La realidad es que las motivaciones humanas están muy influidas por el contexto político y económico. Hülsmann continúa explicando que la expansión monetaria reduce en primer lugar los incentivos para ahorrar. Las familias son la escuela del amor y la virtud, y son fuente de sacrificio y generosidad, pero no sólo se basan en fundamentos espirituales, sino también económicos, arraigados en la división del trabajo y la acumulación de capital. La inflación obliga a todos los participantes a dedicar más tiempo al dinero y las inversiones que a fundar una familia. En un sistema basado en el endeudamiento, los lazos familiares representan un sacrificio mucho mayor, lo que contribuye al aumento de las tasas de divorcio, al retraso de la edad del primer matrimonio y al menor número de hijos.
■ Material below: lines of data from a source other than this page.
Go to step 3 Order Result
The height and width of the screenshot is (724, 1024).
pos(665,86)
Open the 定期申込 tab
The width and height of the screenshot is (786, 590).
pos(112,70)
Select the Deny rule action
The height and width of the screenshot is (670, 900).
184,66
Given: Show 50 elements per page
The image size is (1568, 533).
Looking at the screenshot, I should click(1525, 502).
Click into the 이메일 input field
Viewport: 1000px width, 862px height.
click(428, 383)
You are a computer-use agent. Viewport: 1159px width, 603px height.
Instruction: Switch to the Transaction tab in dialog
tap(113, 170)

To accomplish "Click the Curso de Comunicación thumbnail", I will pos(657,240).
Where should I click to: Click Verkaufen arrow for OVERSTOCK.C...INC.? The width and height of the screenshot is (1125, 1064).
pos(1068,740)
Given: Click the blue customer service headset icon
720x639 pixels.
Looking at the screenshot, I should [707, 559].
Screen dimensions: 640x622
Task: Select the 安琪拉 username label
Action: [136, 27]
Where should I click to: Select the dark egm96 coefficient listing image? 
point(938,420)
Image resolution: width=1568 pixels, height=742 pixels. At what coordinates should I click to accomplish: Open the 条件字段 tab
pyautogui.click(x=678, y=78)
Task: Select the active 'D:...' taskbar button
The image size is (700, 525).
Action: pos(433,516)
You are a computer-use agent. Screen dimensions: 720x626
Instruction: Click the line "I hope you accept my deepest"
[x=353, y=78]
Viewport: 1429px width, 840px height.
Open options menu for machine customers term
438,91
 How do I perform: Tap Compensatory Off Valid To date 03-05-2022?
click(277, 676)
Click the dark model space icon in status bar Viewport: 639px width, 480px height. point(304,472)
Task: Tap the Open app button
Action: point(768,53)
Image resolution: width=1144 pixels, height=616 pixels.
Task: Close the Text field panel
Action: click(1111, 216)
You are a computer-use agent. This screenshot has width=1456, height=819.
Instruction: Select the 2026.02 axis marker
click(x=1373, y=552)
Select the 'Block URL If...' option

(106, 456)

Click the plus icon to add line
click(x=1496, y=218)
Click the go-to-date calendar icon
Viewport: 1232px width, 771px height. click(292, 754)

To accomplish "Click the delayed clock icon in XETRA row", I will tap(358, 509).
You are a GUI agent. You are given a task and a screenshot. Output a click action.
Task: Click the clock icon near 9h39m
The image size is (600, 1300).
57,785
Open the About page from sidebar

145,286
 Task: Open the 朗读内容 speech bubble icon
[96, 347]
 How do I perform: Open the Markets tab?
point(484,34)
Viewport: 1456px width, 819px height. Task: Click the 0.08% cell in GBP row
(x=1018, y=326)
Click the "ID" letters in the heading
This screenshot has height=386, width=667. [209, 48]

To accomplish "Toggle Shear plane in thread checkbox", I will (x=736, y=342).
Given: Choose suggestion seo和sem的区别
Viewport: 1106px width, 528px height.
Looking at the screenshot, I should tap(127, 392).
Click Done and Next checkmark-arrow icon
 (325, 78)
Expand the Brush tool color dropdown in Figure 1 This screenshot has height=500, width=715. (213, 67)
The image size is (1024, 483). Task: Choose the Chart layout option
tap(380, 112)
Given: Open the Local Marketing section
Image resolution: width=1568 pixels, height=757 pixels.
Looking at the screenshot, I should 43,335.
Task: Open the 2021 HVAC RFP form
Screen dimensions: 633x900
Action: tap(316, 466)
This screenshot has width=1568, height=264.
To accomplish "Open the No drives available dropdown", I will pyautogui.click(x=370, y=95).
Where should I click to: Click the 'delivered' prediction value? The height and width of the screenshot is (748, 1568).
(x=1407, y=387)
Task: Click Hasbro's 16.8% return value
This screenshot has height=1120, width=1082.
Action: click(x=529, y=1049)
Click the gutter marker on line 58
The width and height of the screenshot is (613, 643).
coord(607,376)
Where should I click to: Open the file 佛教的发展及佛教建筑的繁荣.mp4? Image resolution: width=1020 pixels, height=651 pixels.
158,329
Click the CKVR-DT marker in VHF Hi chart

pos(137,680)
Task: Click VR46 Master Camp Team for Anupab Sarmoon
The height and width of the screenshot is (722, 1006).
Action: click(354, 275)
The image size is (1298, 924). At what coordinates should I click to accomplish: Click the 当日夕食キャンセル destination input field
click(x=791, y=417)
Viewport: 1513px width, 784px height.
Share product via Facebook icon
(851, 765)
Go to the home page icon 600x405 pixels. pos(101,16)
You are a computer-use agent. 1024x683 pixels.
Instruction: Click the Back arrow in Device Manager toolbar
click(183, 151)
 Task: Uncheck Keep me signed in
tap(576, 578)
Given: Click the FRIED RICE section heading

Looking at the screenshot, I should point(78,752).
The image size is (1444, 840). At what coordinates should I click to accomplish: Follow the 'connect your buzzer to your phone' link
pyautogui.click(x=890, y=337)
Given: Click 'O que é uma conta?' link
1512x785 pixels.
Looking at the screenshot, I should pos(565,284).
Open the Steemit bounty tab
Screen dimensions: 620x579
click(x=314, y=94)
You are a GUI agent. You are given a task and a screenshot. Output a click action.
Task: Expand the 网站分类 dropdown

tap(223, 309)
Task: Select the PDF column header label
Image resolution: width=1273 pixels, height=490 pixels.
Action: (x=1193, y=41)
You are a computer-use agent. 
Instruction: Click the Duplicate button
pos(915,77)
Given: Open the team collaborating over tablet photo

La inflación ha empujado a las mujeres al mercado laboral, ha reducido los costes de abandonar la unidad familiar y ha aumentado el número de madres solteras y de divorcios.
Para concluir, Hülsmann explica finalmente cómo la cultura inflacionista también reduce el tiempo dedicado a actividades desinteresadas como simplemente estar con los demás, que se instrumentaliza como «trabajo en la red» —transformando las amistades de relaciones de confianza en acuerdos utilitarios. En todas las sociedades hay individuos con actitudes perversas, pero suelen ser pocos y deben asumir las consecuencias, incluido el costo y la pérdida de la buena compañía. Con la inflación, sin embargo, se subvencionan estas actitudes y se invierte el significado del bien y del mal. También crea tensiones entre contribuyentes y beneficiarios, empresarios y empleados, hombres y mujeres, o jubilados y jóvenes profesionales, fomentando un sentimiento de conflicto identitario o polarización de grupo. Los incentivos para ahorrar en efectivo se erosionan, y los ahorros deben gastarse en consumo o invertirse. En los hogares de bajos ingresos, lo primero es más frecuente. El trabajador medio, que sólo ahorra de la forma que entiende —es decir, en efectivo— y que desconfía de abrir cuentas de inversión en bancos o corredores de la bolsa y no sabe nada de mercados financieros, se queda sin ahorros. La inflación ha destruido la cultura del ahorro de la clase obrera, borrando su sentido de la trascendencia.